The song is written from the point of view of one brother (Isaac) who writes a letter that forgives the other brother (Ishmael) for becoming enemies.

The lyrics of the song Let the Truce Be Known was inspired from the story of the Christmas truce in World War I which in it the soldiers celebrated together Christmas and the day after, they returned to kill each other.

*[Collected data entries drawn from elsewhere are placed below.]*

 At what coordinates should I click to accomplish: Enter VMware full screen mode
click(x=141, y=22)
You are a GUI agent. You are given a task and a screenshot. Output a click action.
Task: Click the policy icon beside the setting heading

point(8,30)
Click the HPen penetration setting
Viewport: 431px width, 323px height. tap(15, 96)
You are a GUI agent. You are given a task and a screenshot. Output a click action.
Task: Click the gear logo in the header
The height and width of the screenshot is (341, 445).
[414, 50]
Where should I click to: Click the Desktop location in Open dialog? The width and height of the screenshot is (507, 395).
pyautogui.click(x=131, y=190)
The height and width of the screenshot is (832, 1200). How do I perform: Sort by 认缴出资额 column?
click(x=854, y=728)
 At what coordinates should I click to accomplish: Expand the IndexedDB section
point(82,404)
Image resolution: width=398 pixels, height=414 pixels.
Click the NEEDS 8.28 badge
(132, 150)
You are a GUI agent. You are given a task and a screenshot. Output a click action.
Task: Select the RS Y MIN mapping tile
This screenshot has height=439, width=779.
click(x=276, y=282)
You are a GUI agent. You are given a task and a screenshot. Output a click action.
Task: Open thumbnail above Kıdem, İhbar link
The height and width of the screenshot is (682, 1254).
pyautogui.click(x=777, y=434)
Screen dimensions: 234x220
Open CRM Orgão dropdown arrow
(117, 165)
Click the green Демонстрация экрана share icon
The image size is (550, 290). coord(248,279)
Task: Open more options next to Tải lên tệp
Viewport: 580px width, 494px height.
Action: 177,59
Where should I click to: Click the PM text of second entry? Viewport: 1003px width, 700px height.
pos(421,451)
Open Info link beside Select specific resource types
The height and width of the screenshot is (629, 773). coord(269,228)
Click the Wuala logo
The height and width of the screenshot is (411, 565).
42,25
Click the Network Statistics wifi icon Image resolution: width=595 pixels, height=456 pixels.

The song was composed along with the Israeli artist, Kobi Aflalo.

The Song Shamaim (In English: Sky, In Hebrew: שמיים) was written by the Israeli artist Yehuda Poliker, and it combines elements and concepts that were in the band's previous albums. the song is a closing cycle for the band, mostly because the band's name is taken from Poliker's song "Winds of War" (רוחות מלחמה).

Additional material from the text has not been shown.